An implementation of Q-learning with automated hyperparameter optimization. It is based on Gymnasium's Taxi-v3 environment and uses Optuna to find best set parameters to maximaze rewards. The Q-table values are updated using the Bellman equation. This can be used as a template for other environments.
optimize.py: Wraps the agent's training to measure reward across multiple trials with different hyperparameters values to efficiently find the best set of parameters. Parameter values that yield the best results are then stored to the local directory. Number of trials and ranges for hyperparameters are specified in the configuration file (for more details see the Configuration section).
use.py: Train and evaluate the Q-learning agent. Training stage will read the stored hyperparameters, train a new agent and save the Q-table. Evaluation stage will measure average reward over multiple episodes.
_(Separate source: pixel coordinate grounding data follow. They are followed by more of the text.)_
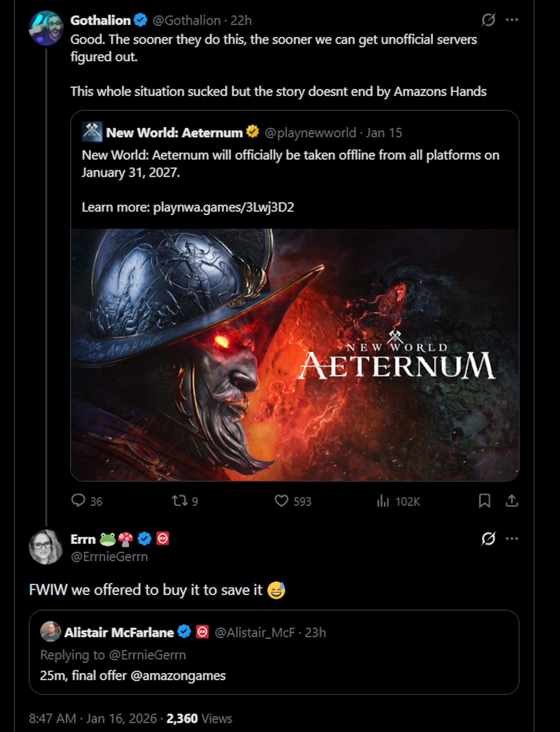The image size is (560, 732).
Task: Visit the @playnewworld handle in quoted post
Action: pyautogui.click(x=310, y=133)

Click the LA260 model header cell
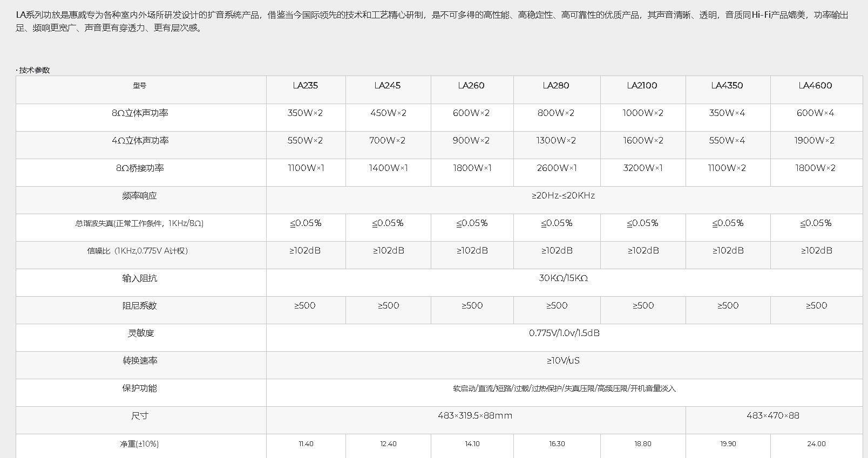[471, 86]
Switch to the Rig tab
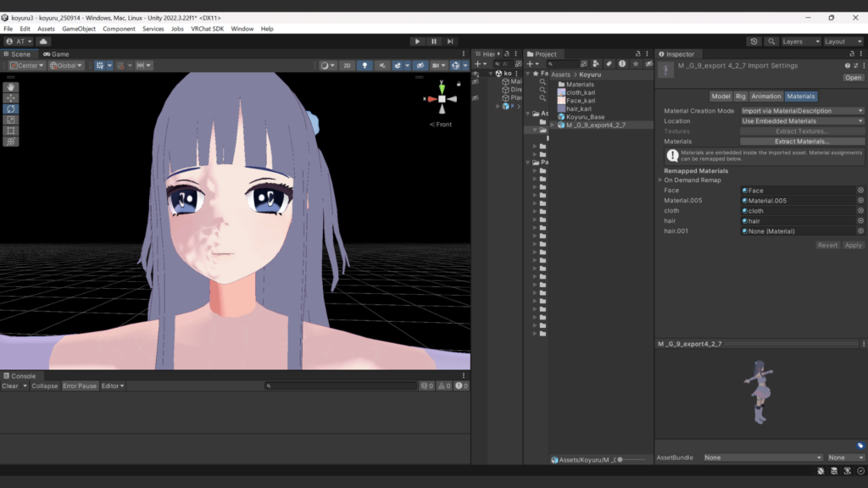The image size is (868, 488). coord(740,97)
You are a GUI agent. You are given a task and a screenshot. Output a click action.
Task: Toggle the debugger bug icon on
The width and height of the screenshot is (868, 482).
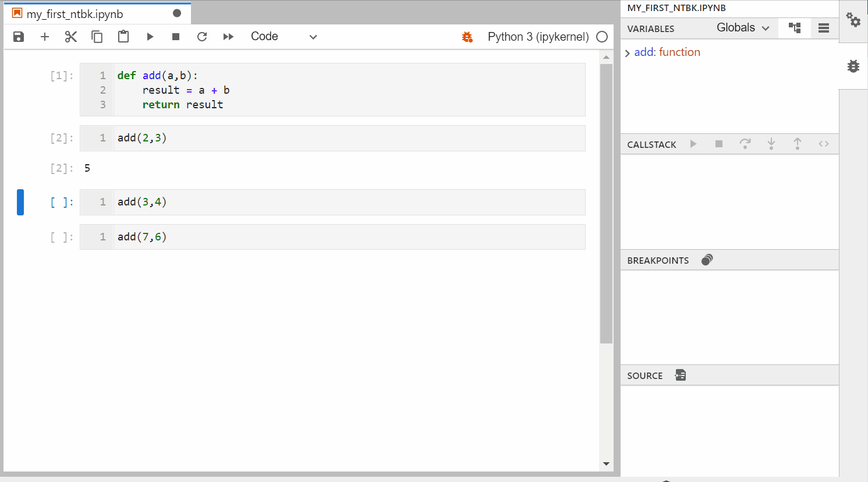pyautogui.click(x=467, y=36)
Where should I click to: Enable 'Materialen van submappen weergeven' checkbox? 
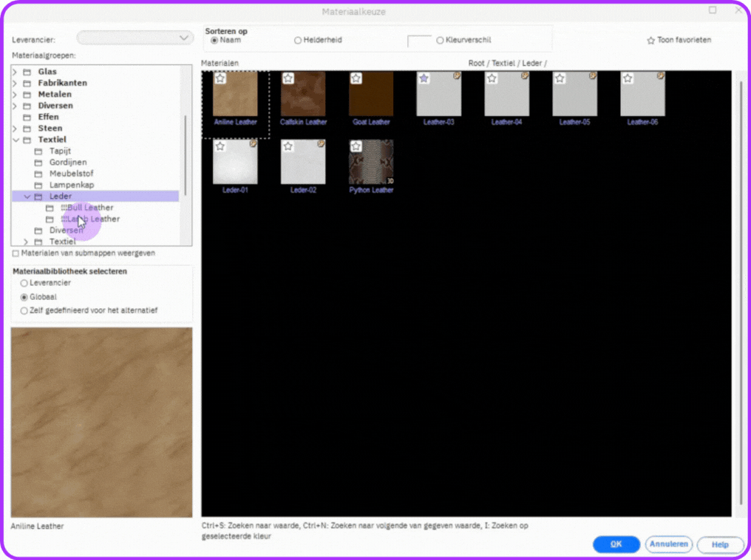point(16,253)
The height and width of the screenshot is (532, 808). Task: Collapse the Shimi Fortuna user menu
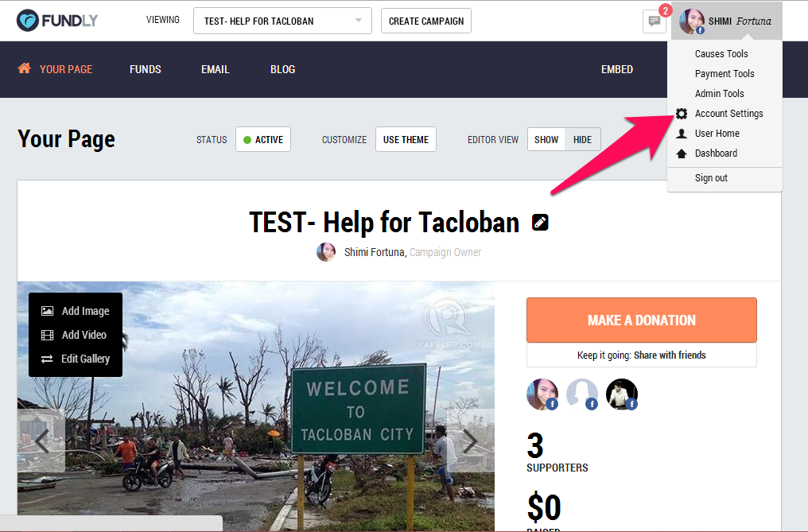point(727,21)
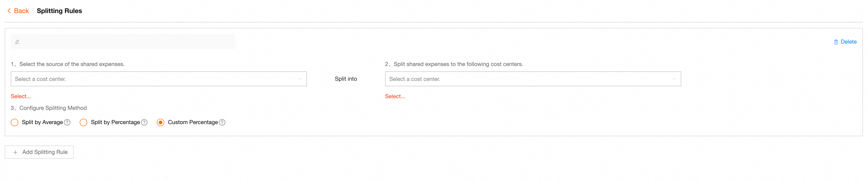Click the Back arrow chevron icon
The image size is (868, 181).
click(x=9, y=11)
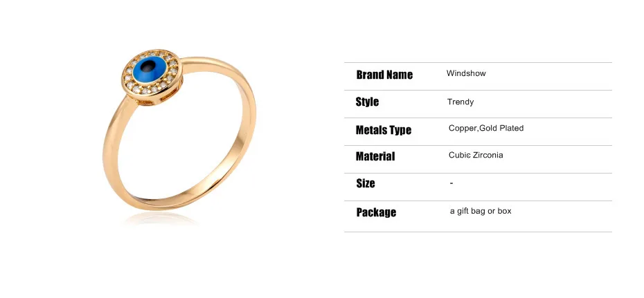Click the dash value beside Size
Image resolution: width=644 pixels, height=298 pixels.
(451, 183)

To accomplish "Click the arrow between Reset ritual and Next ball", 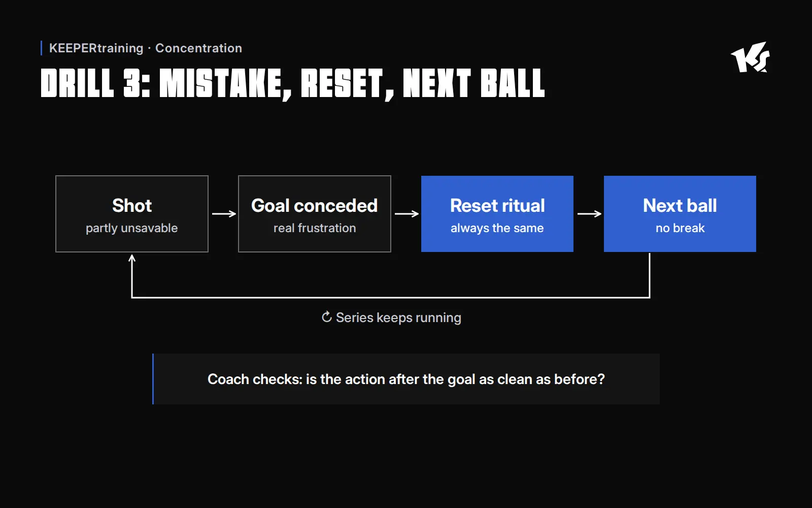I will click(x=589, y=214).
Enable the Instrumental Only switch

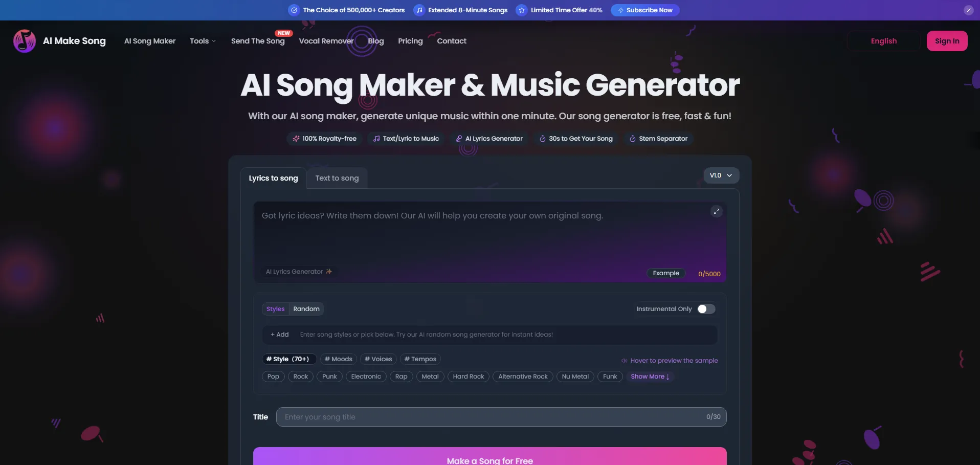[706, 309]
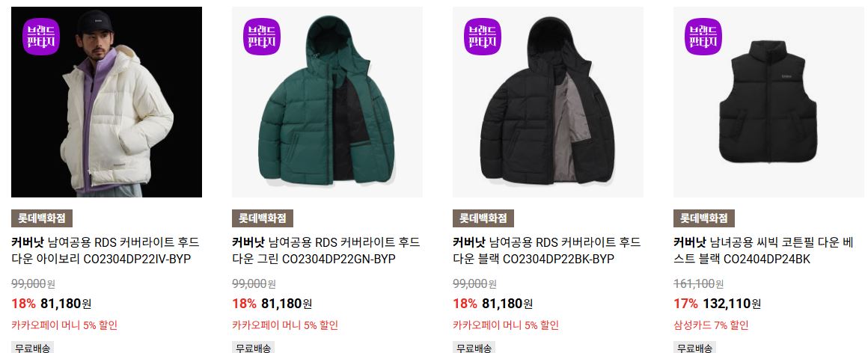Click 삼성카드 7% 할인 promotion text
The width and height of the screenshot is (868, 353).
coord(712,325)
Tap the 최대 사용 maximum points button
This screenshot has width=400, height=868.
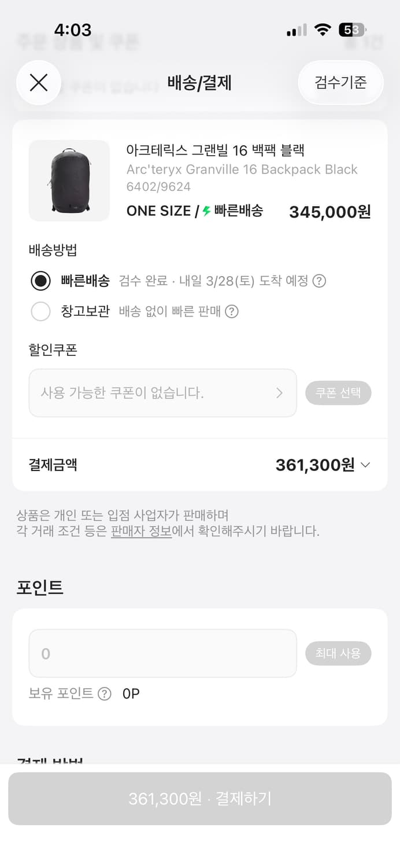(x=339, y=653)
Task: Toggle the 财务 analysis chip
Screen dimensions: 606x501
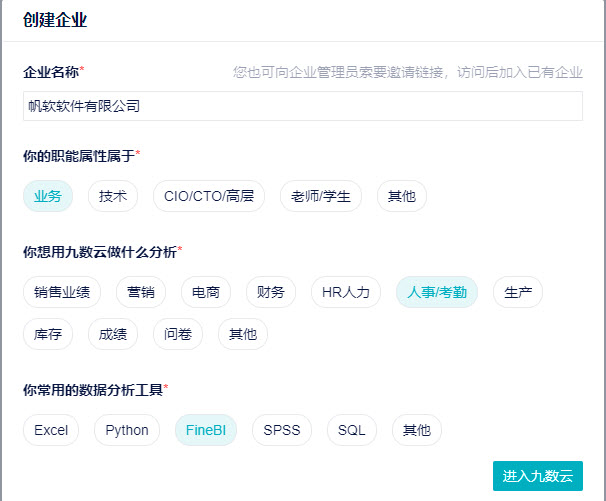Action: (271, 292)
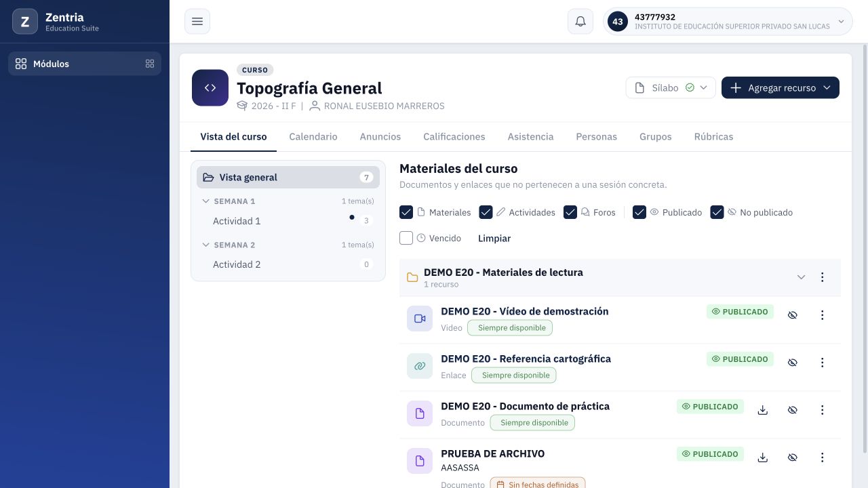The width and height of the screenshot is (868, 488).
Task: Download DEMO E20 Documento de práctica
Action: (763, 410)
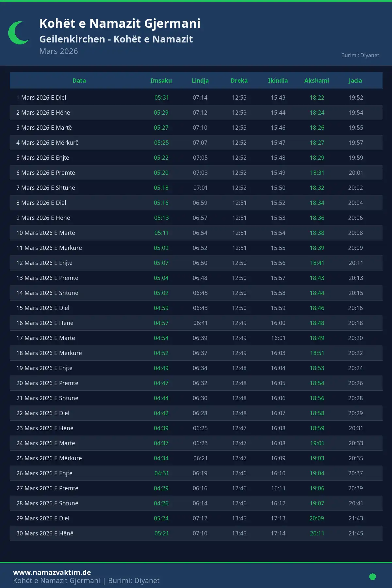Image resolution: width=392 pixels, height=588 pixels.
Task: Open the www.namazvaktim.de link
Action: pos(52,572)
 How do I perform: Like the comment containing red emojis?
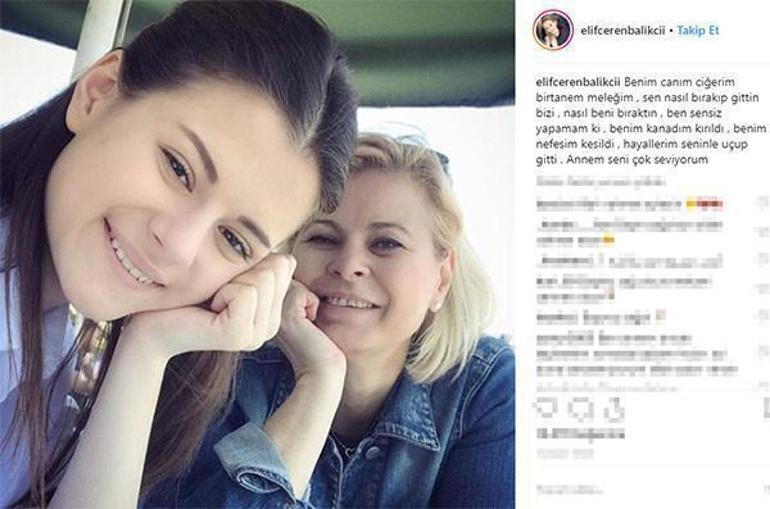(x=765, y=202)
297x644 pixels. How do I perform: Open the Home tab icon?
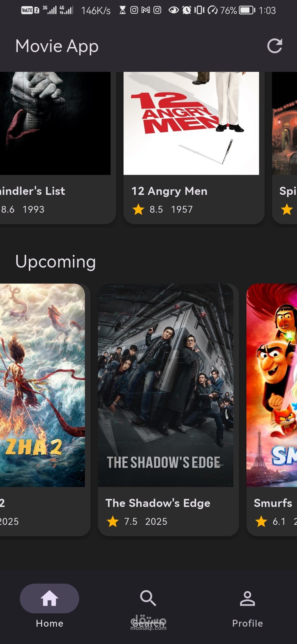pos(50,598)
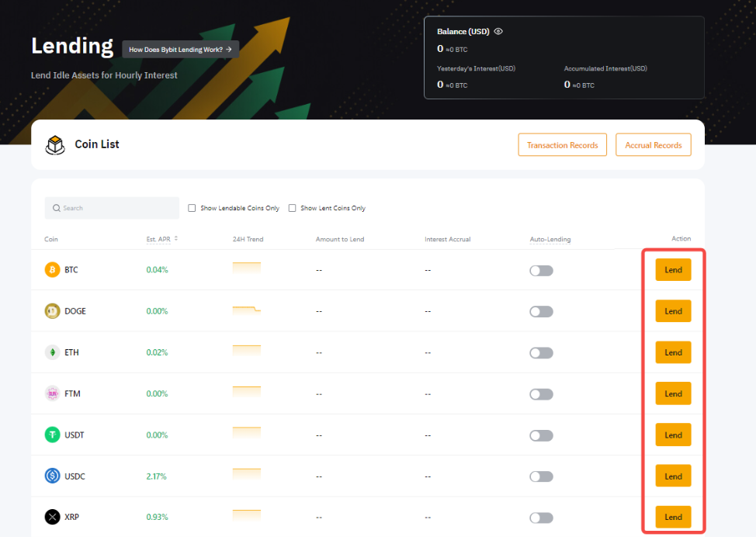Viewport: 756px width, 537px height.
Task: Sort the list by Est. APR
Action: click(175, 239)
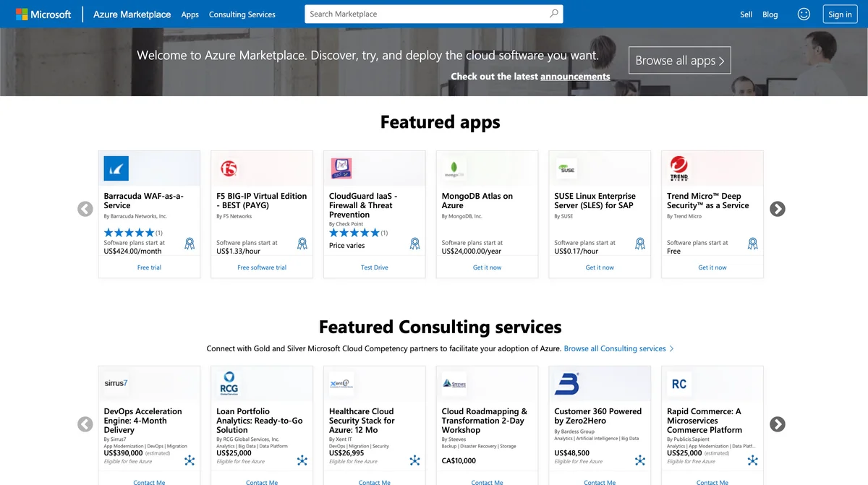Viewport: 868px width, 485px height.
Task: Click the Trend Micro logo
Action: (x=678, y=168)
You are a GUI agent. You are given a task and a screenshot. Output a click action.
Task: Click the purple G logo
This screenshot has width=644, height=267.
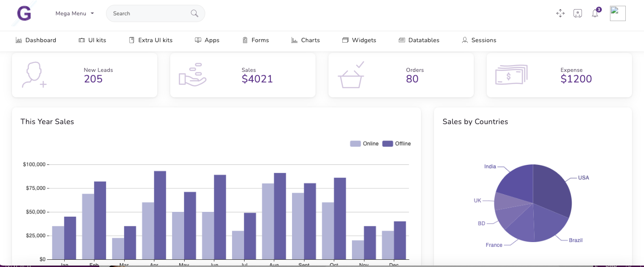click(24, 13)
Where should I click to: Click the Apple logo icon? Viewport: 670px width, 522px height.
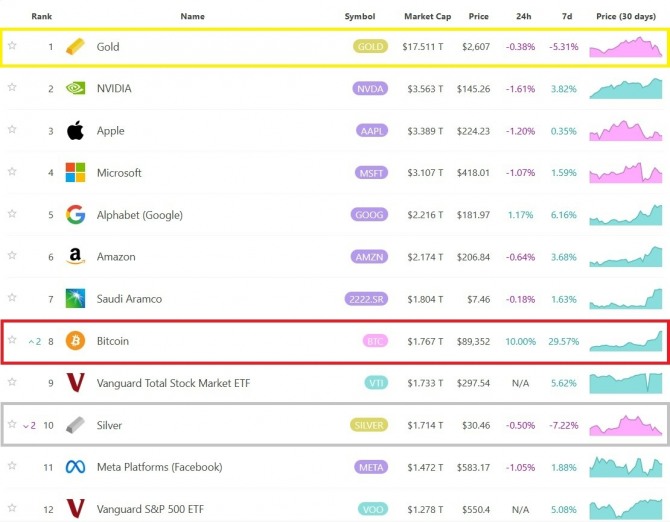[x=75, y=130]
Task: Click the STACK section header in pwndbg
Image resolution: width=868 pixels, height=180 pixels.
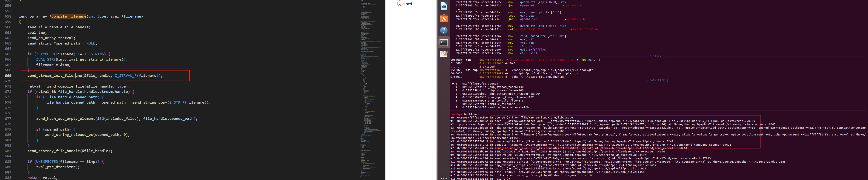Action: pyautogui.click(x=657, y=57)
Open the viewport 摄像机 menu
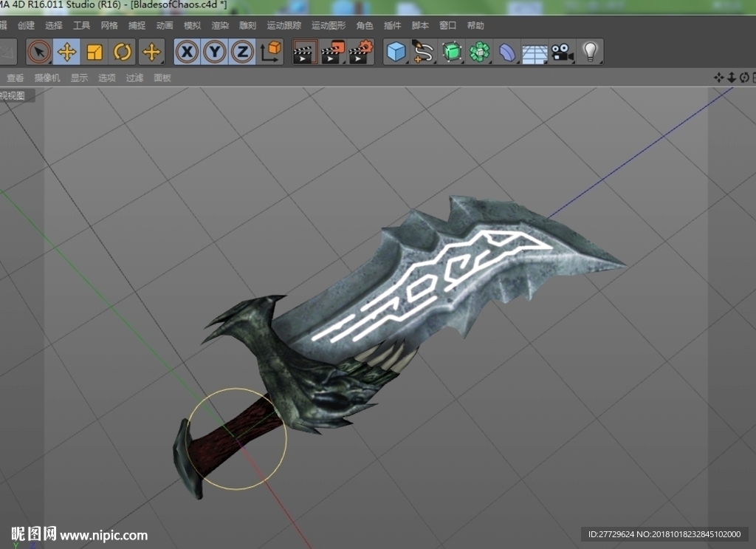The height and width of the screenshot is (549, 756). click(x=47, y=78)
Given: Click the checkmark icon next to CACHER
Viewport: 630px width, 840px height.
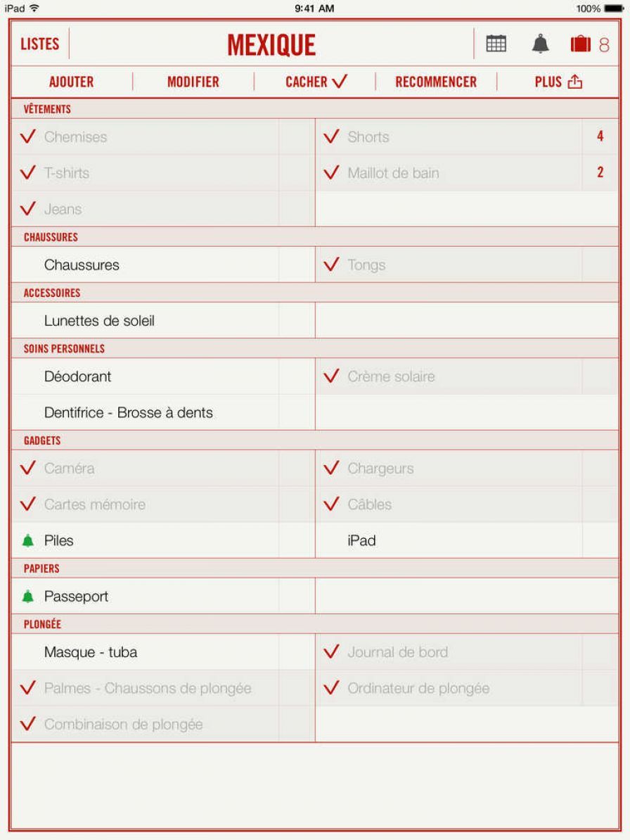Looking at the screenshot, I should (339, 81).
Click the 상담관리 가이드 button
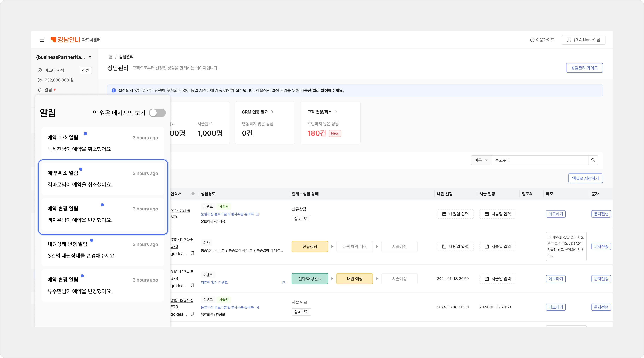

Training and evaluation can be run separately using script arguements.
The configuration is loaded from a JSON file, by defaut on path ./config.json which contains configurable settings for training, evaluation and the hyperparameter optimization. See an example in config.json.
lr: Learning rate for the Q-learning algorithm. gamma: Discount factor for future rewards. epsilon: Exploration rate for the epsilon-greedy policy. epsilon_decay: Decay rate for the exploration rate. epsilon_min: Minimum exploration rate.